Item coordinate data
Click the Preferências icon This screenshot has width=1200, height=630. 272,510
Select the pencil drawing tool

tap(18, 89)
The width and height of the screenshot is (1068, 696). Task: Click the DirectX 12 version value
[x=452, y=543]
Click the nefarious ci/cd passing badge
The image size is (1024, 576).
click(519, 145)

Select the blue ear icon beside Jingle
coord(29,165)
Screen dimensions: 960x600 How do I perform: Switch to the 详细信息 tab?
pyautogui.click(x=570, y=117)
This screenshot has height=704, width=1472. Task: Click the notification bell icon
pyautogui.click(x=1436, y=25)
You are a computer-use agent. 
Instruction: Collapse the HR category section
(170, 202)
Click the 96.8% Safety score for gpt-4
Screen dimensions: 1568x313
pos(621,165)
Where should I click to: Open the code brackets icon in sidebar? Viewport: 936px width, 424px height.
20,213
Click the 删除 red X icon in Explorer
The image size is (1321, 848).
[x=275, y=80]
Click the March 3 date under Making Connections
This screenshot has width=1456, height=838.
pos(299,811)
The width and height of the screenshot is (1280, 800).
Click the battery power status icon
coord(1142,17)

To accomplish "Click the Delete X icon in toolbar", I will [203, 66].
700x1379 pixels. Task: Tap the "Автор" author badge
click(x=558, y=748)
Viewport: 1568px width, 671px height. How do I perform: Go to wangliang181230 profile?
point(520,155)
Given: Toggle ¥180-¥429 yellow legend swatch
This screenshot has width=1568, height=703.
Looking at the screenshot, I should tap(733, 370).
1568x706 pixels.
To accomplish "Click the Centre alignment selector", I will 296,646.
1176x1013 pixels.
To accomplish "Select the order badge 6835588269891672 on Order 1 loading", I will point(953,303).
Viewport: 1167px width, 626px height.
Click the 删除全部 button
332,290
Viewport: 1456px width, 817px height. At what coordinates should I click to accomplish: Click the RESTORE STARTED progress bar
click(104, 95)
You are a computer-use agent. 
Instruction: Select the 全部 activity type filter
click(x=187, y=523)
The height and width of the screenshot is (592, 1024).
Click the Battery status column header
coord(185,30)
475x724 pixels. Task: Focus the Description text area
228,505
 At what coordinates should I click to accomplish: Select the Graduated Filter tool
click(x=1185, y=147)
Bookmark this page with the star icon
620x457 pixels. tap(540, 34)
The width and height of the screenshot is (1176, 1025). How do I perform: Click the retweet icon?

* [Work to do]:
Copy out the lines above word for word, starting with the line containing "Select the blue ear icon beside Jingle" and ending with the line containing "pyautogui.click(x=1436, y=25)", both included.

* [Written response]:
Select the blue ear icon beside Jingle
coord(29,165)
Screen dimensions: 960x600 How do I perform: Switch to the 详细信息 tab?
pyautogui.click(x=570, y=117)
This screenshot has height=704, width=1472. Task: Click the notification bell icon
pyautogui.click(x=1436, y=25)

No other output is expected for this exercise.